Exercise objective.
Keeping every word the same, give again only the lines from the one with "At what coordinates" through the end of the data, both included, and leave every picture out.

Information provided.

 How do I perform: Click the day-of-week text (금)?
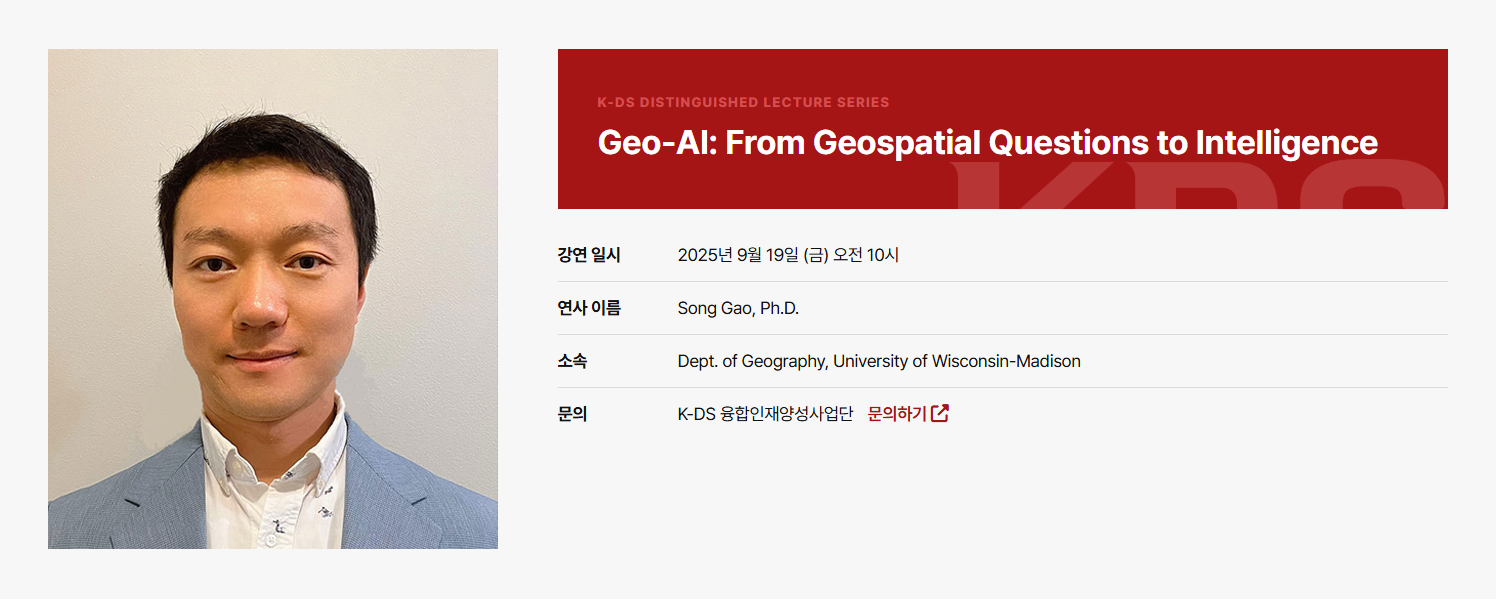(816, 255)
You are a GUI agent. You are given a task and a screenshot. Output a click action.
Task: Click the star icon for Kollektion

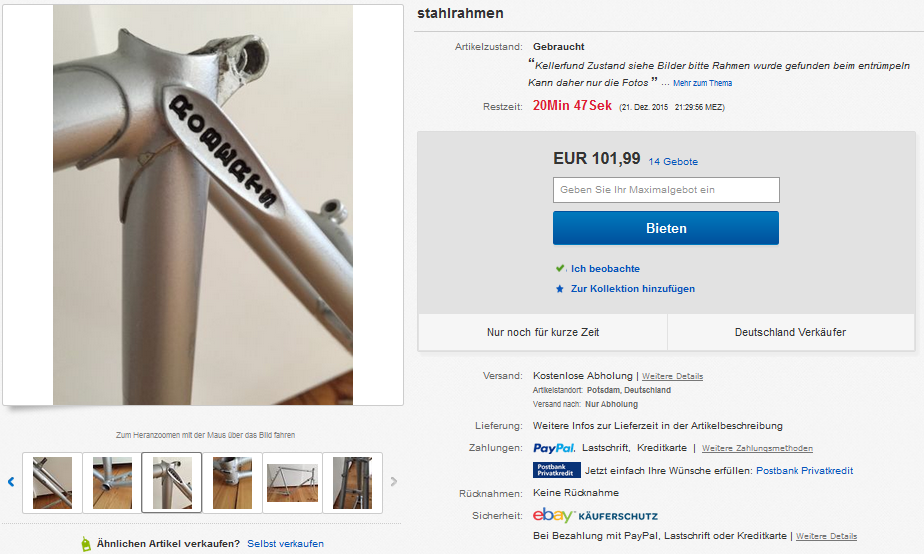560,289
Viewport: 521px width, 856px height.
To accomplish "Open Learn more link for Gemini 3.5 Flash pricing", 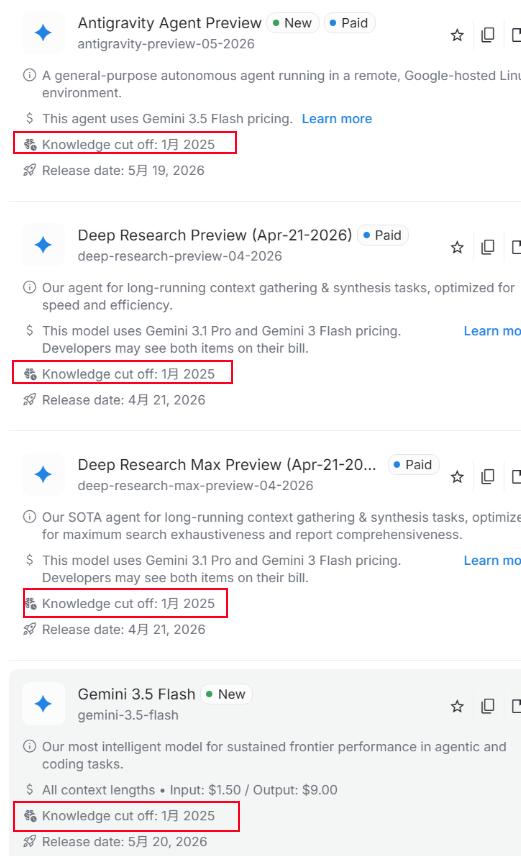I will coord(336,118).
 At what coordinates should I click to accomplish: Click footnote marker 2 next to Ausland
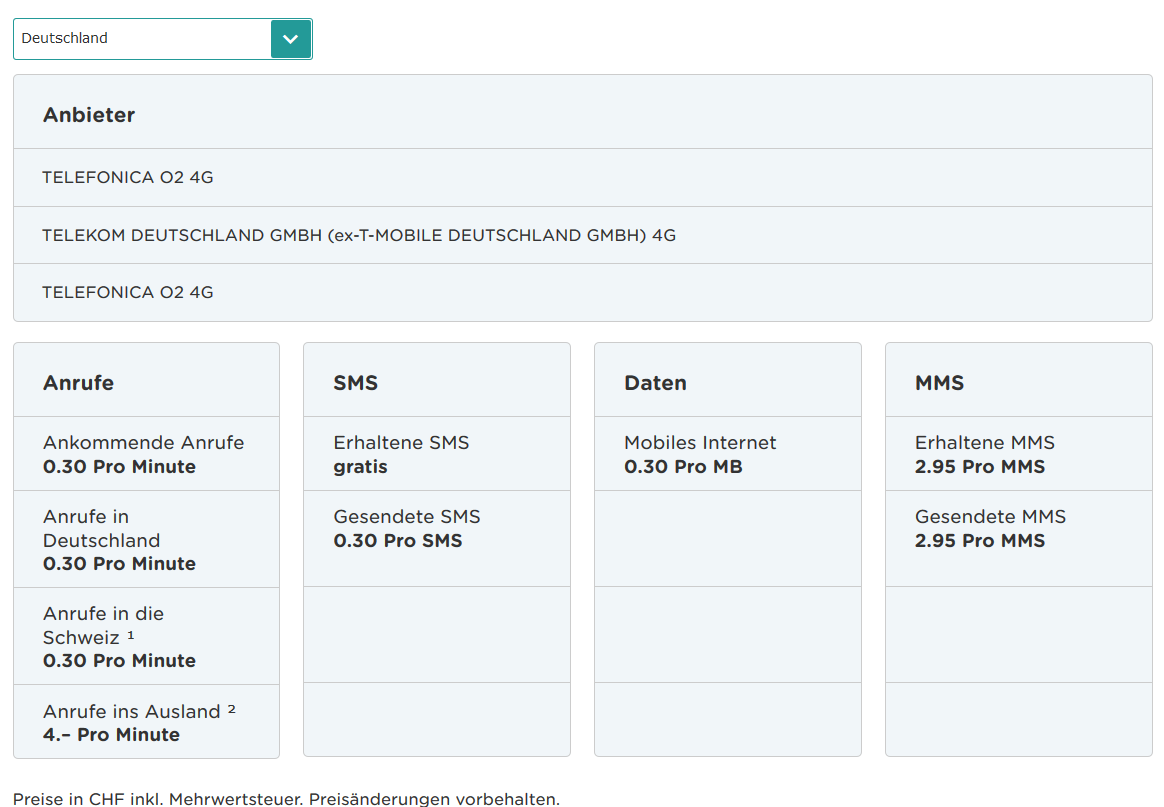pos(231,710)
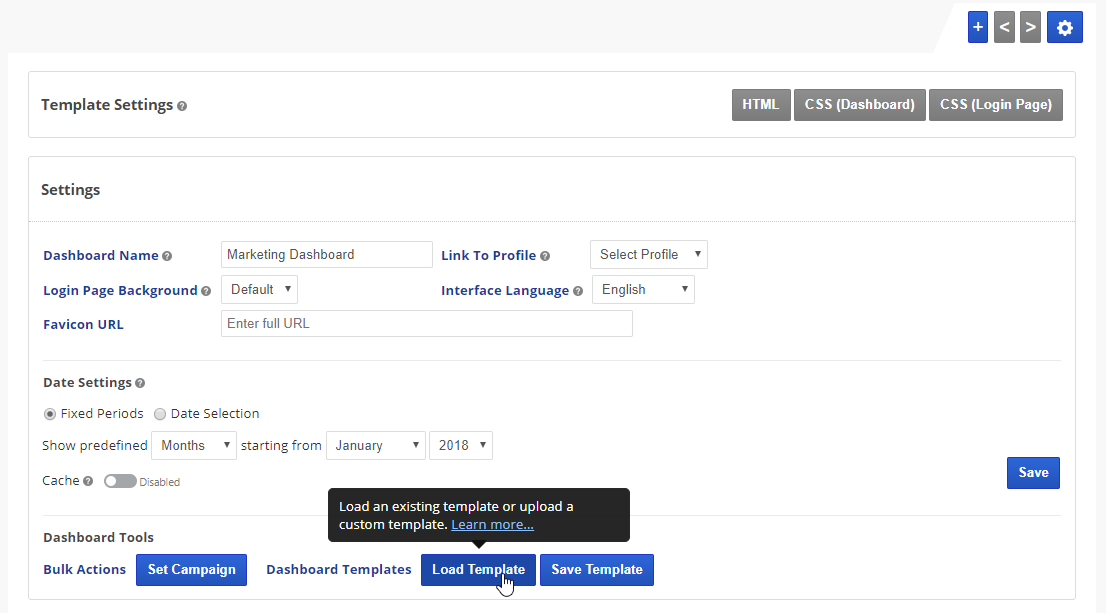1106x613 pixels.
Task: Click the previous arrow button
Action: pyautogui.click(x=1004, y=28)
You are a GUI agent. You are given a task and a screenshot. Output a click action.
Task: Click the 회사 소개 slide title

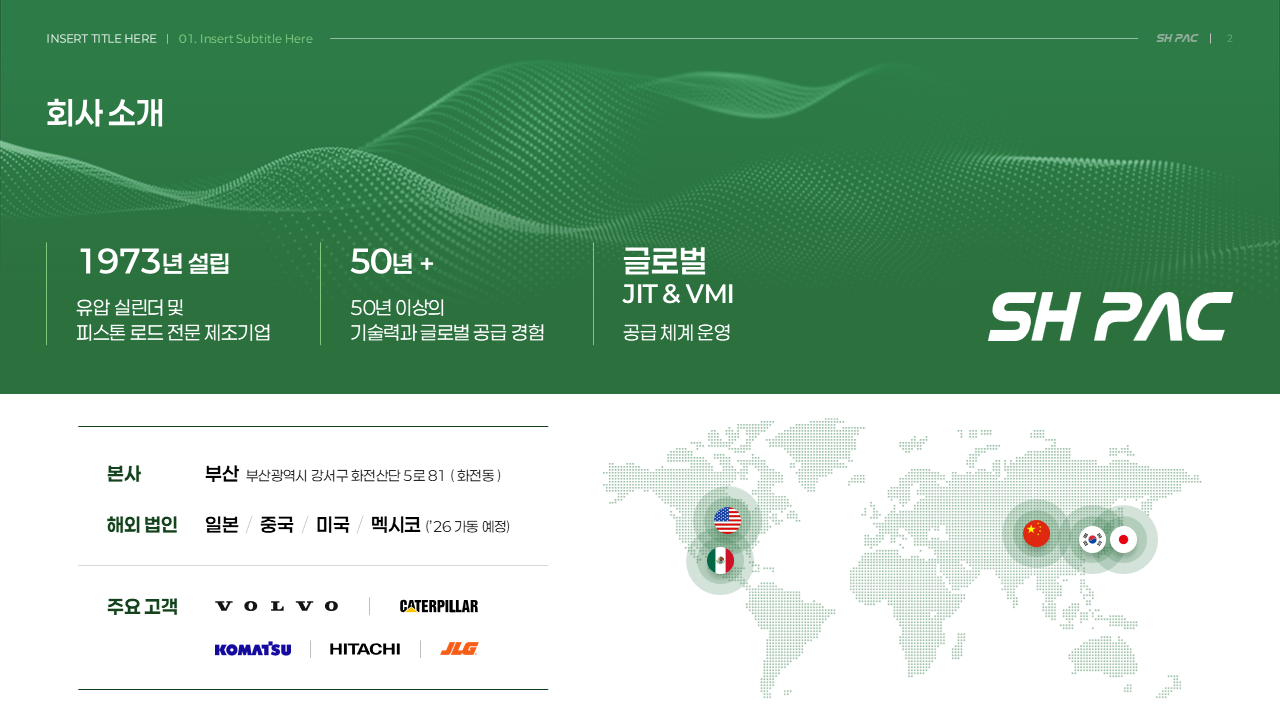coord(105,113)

Problem solution.
 At what coordinates should I click to accomplish: Click footnote marker 2 next to Ausland
pos(231,710)
1106x613 pixels.
Task: Click the previous arrow button
Action: pyautogui.click(x=1004, y=28)
You are a GUI agent. You are given a task and a screenshot. Output a click action.
Task: Click the 회사 소개 slide title

coord(105,113)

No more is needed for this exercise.